During the formative years of Jazz and Blues in America’s late 19th and early 20th centuries, Jacksonville was a major performance venue in this part of the country. Unfortunately, not much is known by the majority of our population because much of this history resides exclusively on the black side of town during the height of the Jim Crow era. Much of this scene took place in the area downtown know as “LaVilla.” With this in mind, here's a brief a look at a few “lost theaters” of LaVilla.
Little Savoy Theatre
From left to right: Robert Cole, James Weldon Johnson and John Rosamond Johnson. Image courtesy of http://songbook1.wordpress.com/fx/si/african-american-musical-theater-1896-1926/shuffle-along1921-mills-hall-galleries/
Walter O'Toole, owner of Bridge Street's O'Toole's Saloon, opened the Little Savoy Theatre at 610 West Forsyth Street on October 3, 1904. O'Toole promoted the Little Savoy as the "handsomest and coziest little theatre for colored performers in the South." Although it remained in business for only two months, the Savoy’s stock companies staged entertainments shared a diverse bill with originally written dramatic sketches and vocal performances.
Entertainment included several dramatic sketches and vocal performances of Bob Cole and John Rosamond Johnson compositions.
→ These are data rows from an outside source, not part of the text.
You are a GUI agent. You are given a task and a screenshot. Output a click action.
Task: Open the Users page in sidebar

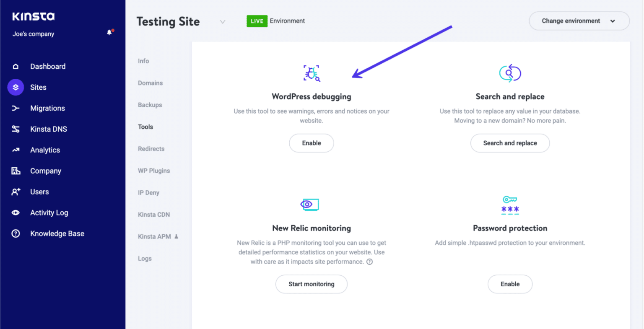click(39, 192)
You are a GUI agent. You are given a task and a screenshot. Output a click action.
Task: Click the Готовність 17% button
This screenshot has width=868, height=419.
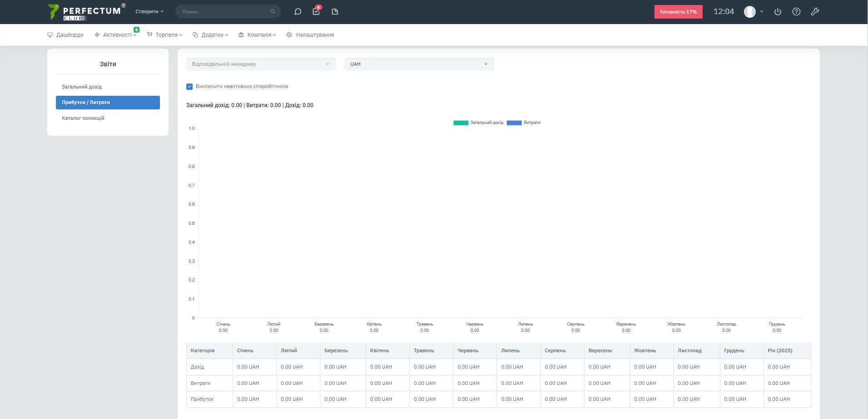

Although LaVilla's Little Savoy Theatre didn't last long, Cole and Johnson would go on to tour America and Europe with their act. Two of their most successful musicals were The Shoo-Fly Regiment (1906) and The Red Moon (1908). In addition, Rosamond would go on to become a featured player in the first performance by an all-black cast on Broadway.
By 1913, the building that housed Walter O'Toole's Little Savoy Theatre had become a LaVilla pool hall. Today, this site is the drive through lanes for Wells Fargo at Broad and Forsyth Streets.